Bitwise operators assume that their operands are 32-bit signed integers.
00000000000000000000000000001000 in base 2 is 8 in base 10.
In
8 >> 2 sign-shifting operator shift-right (โ) shifts the binary number two places, preserving the sign (which is the first bit):
00000000000000000000000000000010 in base 2 is 2 in base 10.

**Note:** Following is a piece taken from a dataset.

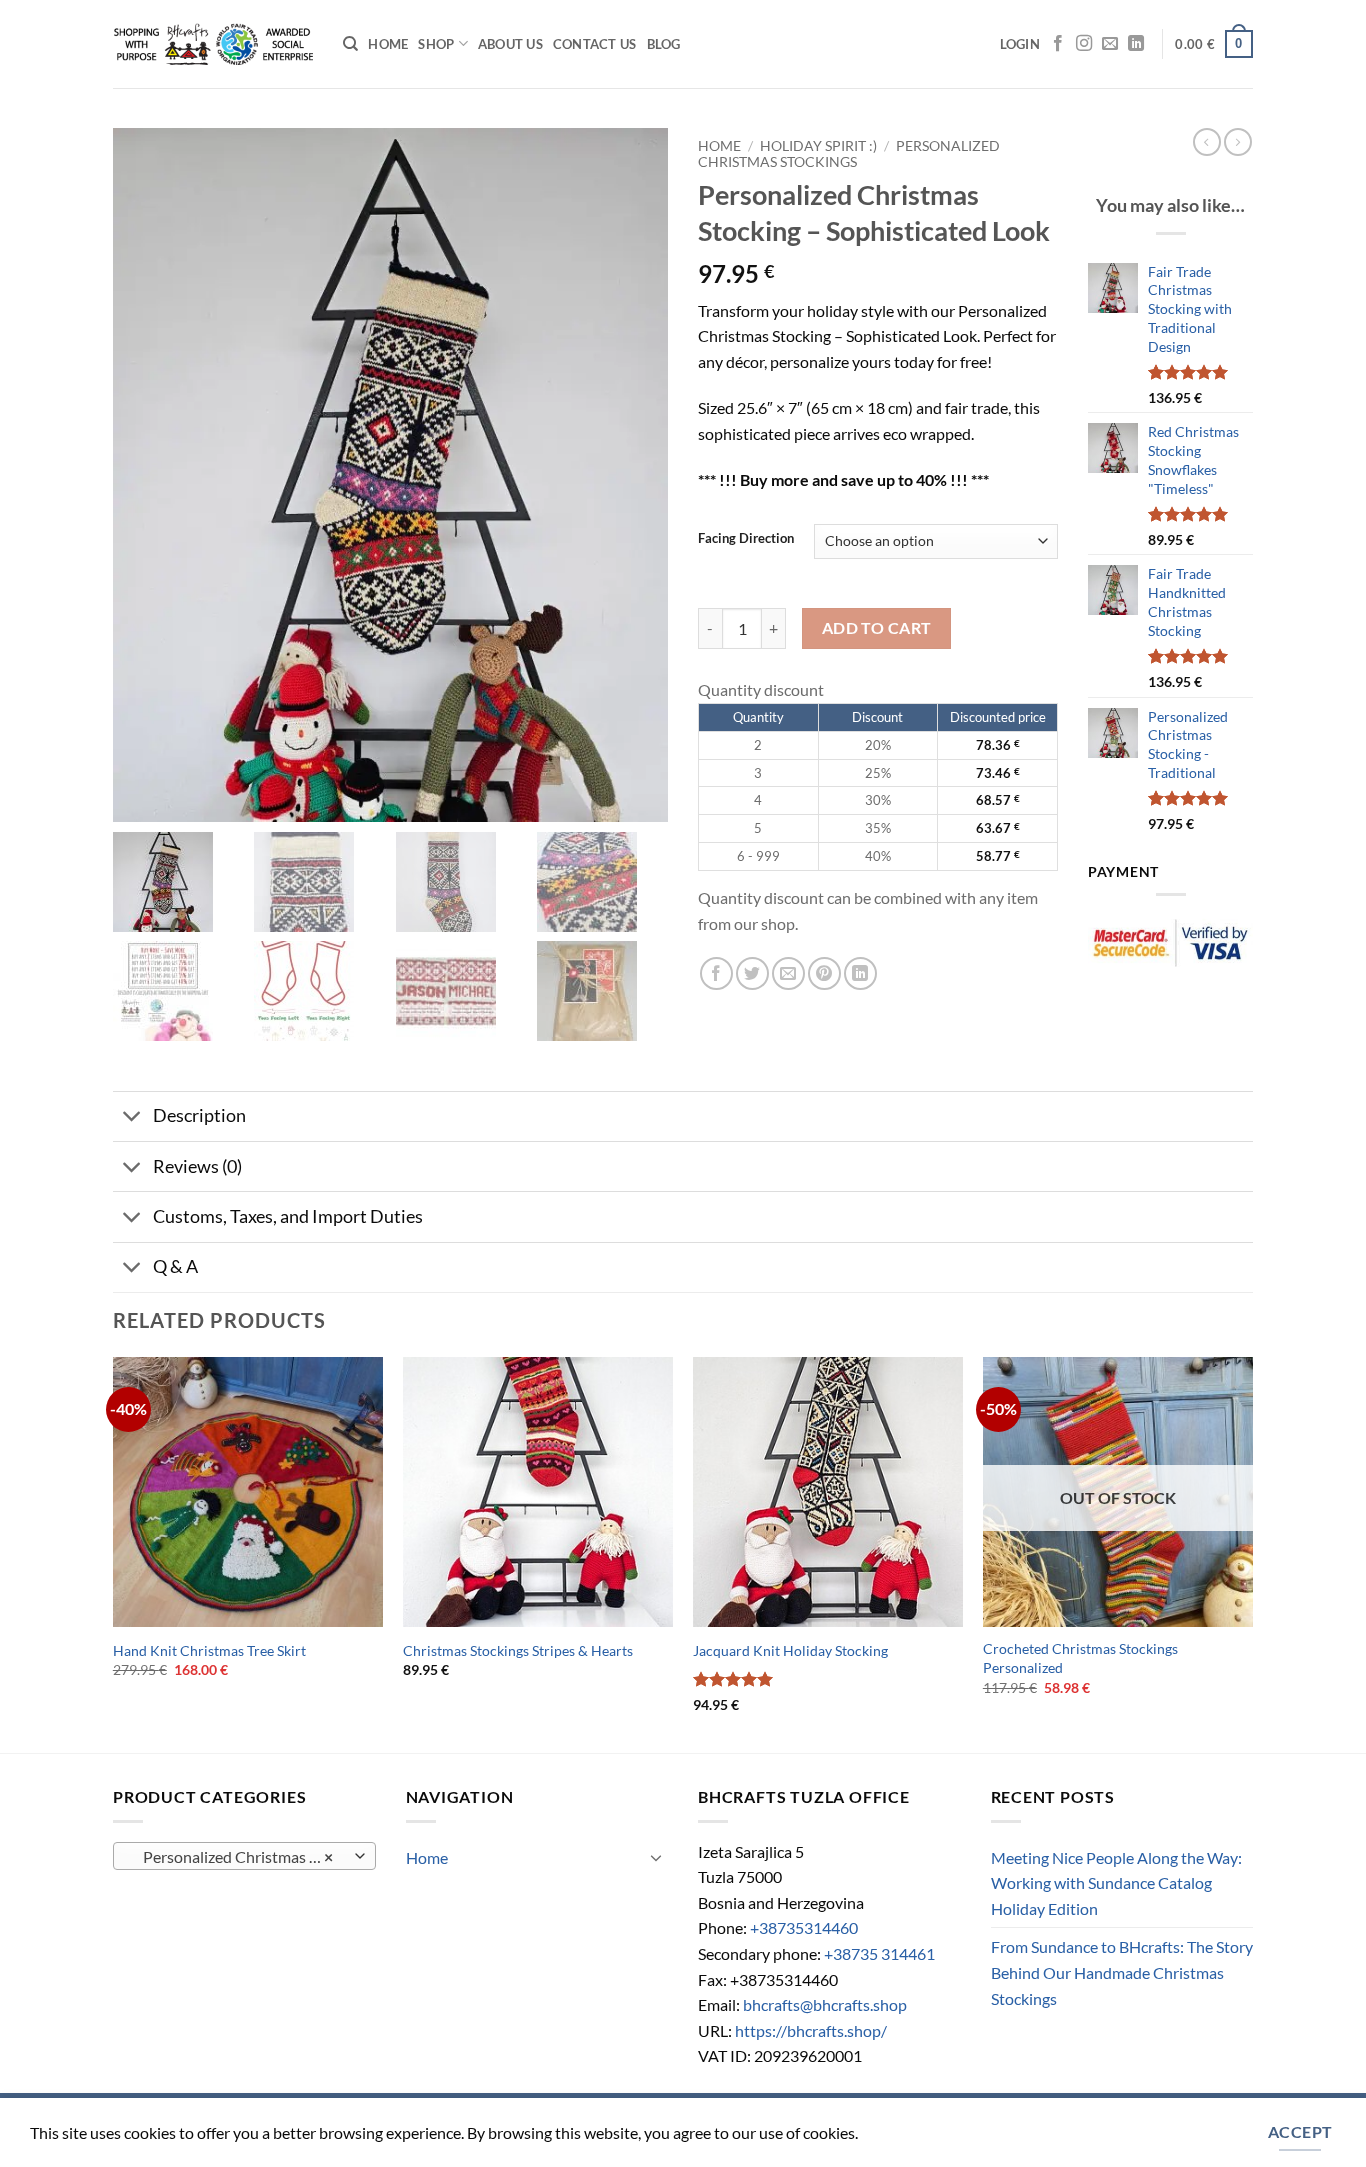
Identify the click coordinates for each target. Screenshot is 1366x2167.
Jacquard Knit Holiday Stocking (790, 1650)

In 8 >>> 2 , the zero fill change operator (โ>) shifts the binary number two places, filling the left bits 0s:
00000000000000000000000000000010 in base 2 equals 2 in base 10
They are identical, simply because the first bit for positive binary numbers is zero.
From MDN :
For non-negative numbers, a zero shift to the right and a right shift sign give the same result.
However, for negative numbers, everything looks different:
11111111111111111111111111111000 in base 2 is equal to -8 in base 10.
In -8 >> 2 operator that moves the shift sign (โ) shifts the binary number two places, preserving the sign:
11111111111111111111111111111110 in base 2 is -2 in the base 10.
In -8 >>> 2 , the zero-fill offset operator (โ>) shifts the binary number two places, filling the left bits 0s:
00111111111111111111111111111110 in base 2 is 1073741822 in base 10.